Creativity and the undead: Do processes turn us into zombies?
Posted on 30th September 2014 by Xenia Kingsley
Earlier this month I attended a rather unusual conference at The Vaults in Waterloo. The subterranean venue, set directly beneath the original railway arches of Waterloo train station played host to the intriguingly named ‘Workplace Zombie Invasion’ event, hosted by productivity software company, AtTask.
The premise, expertly executed by actors in army fatigues and ‘mad scientist’ get-ups, was that we were in the midst of a zombie outbreak and we must work together quickly and efficiently to solve a series of tasks in order to survive. Split into teams, the attendees were rapidly herded through a maze of tunnels and side rooms with ominous names like ‘the long wet one’, ‘the gas bottle room’ and ‘the oubliette’. Our group leader hurried us on to our first task; mixing vaccines for the survivors while a zombie specimen thrashed in a cage beside us.
Over the next hour or so, we were solving riddles with zombies chasing us through shadowy assault courses, navigating our way over pits of toxic mist, finding maps, shooting targets with lasers and generally trying to escape from the reach of the clambering undead.
Eventually, we were ushered into the ‘safe zone’ by our (fake plastic) gun-toting guides. Here, our ‘vaccines’ (which tasted rather pleasantly like elderflower) were administered in test tubes and the ‘real’ conference started.
Stand out presentations were delivered by Adam Graham, Chair of BIMA and managing consultant at Cact.Us and Lawrence Weber, managing partner of Karmarama, both of whom focused on the eternal struggle between process and creativity.
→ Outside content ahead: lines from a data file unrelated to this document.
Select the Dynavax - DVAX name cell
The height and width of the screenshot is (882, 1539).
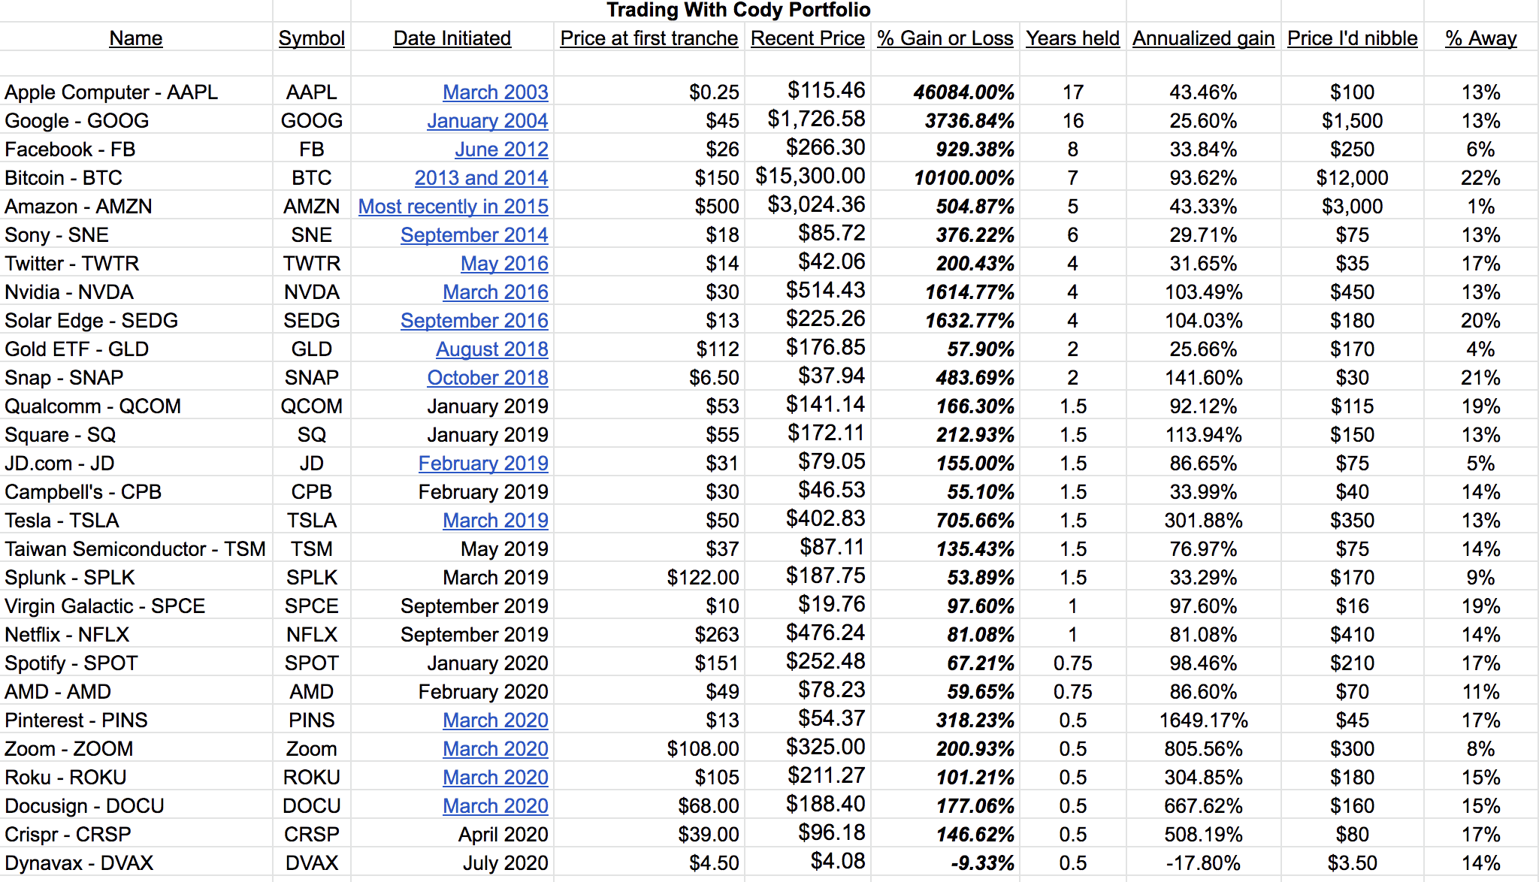tap(79, 863)
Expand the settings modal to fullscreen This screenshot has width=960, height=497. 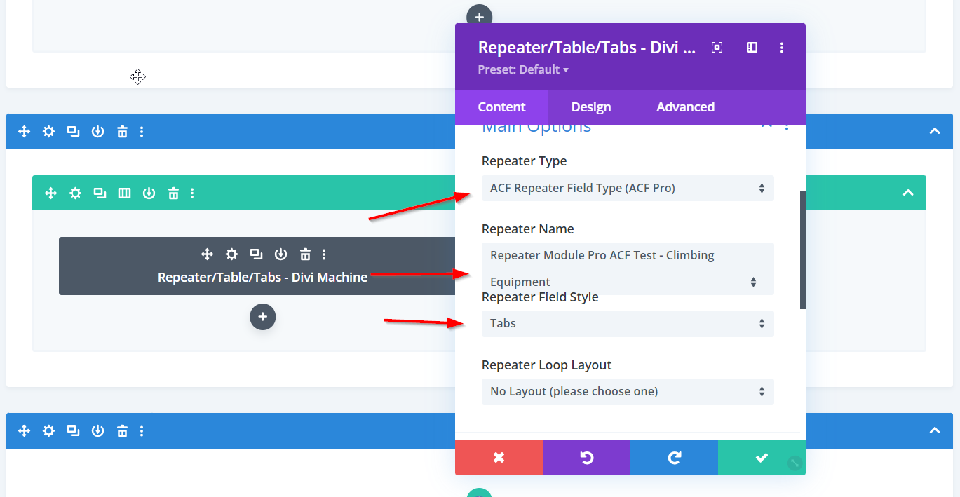[717, 48]
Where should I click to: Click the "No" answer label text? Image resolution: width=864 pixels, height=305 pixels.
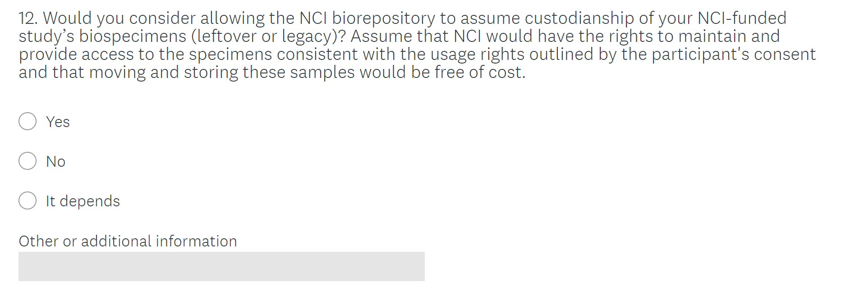pos(55,161)
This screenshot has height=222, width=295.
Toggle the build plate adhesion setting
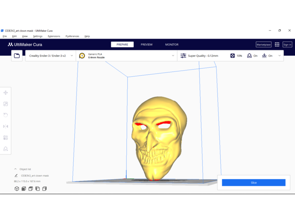pos(267,56)
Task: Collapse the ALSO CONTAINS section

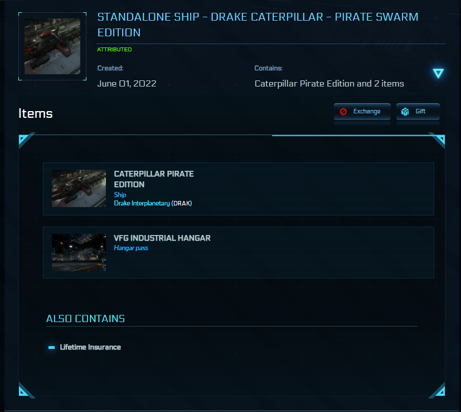Action: tap(85, 318)
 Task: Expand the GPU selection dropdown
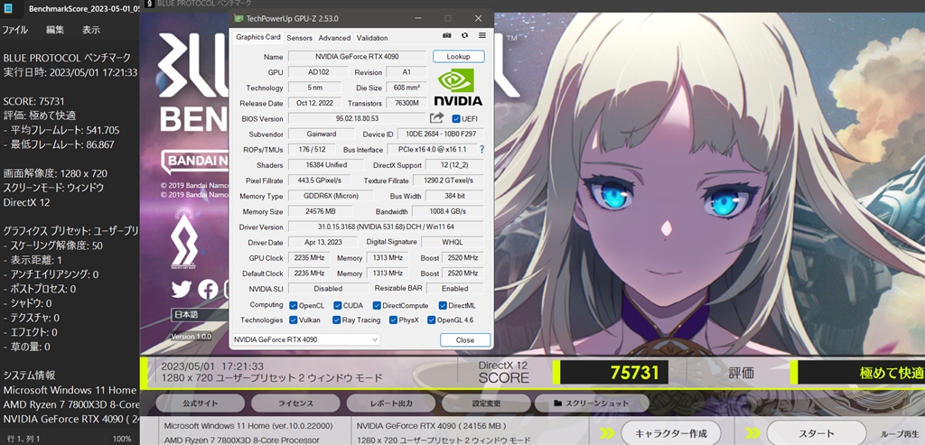coord(305,339)
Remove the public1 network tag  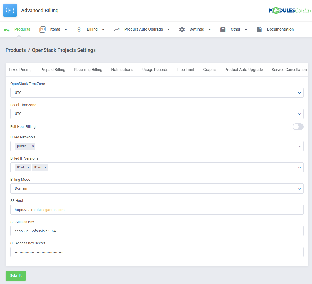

Though it was generally agreed that processes (although great at increasing efficiency) can be a drag on creativity, Weber asserted that the only way to be truly innovative and think differently is by having a clear definition of the norm and a set of rules in place. In his words, “having a robust process for the ninety per cent means you can break it for the ten per cent”.
Many of the presenters had a clear and passionate hatred of email – AtTask conducted research that suggested the average employee receives 304 emails a week (though I think this is a pretty conservative figure for those of us working in communications)!
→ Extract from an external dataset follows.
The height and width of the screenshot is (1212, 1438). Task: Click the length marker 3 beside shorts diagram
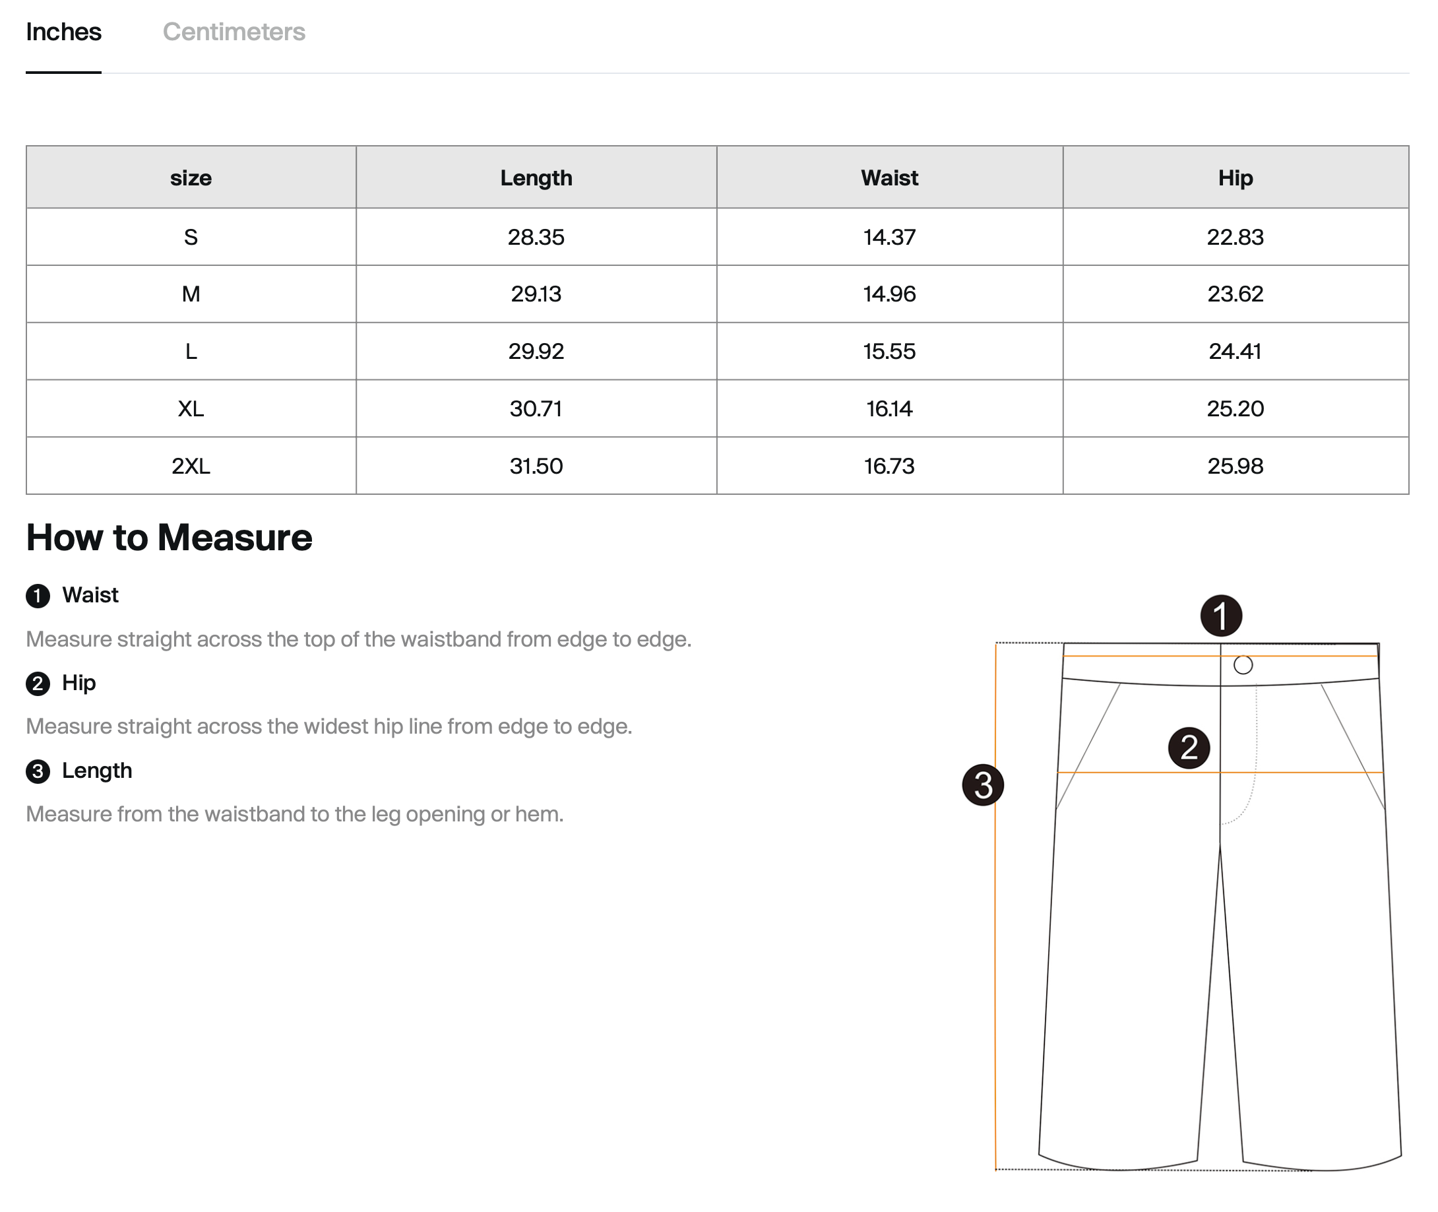tap(982, 785)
Graham drew on research by the University of California which found that knowledge workers switch tasks as often as every three minutes, due in large part to external interruptions but also to self interruptions. According to the research, we are so used to being interrupted by emails that we actually interrupt ourselves to check to see if we have been interrupted! And, according to the research, it can take up to 25 minutes to fully return focus to the original task.
So, distractions are bad, emails are distracting, and having processes in place is necessary in order to recognise the boundaries that can be pushed when it comes to creativity. There’s a fine balance though, too many processes slow us down and eat away at our brains… much like a zombie virus.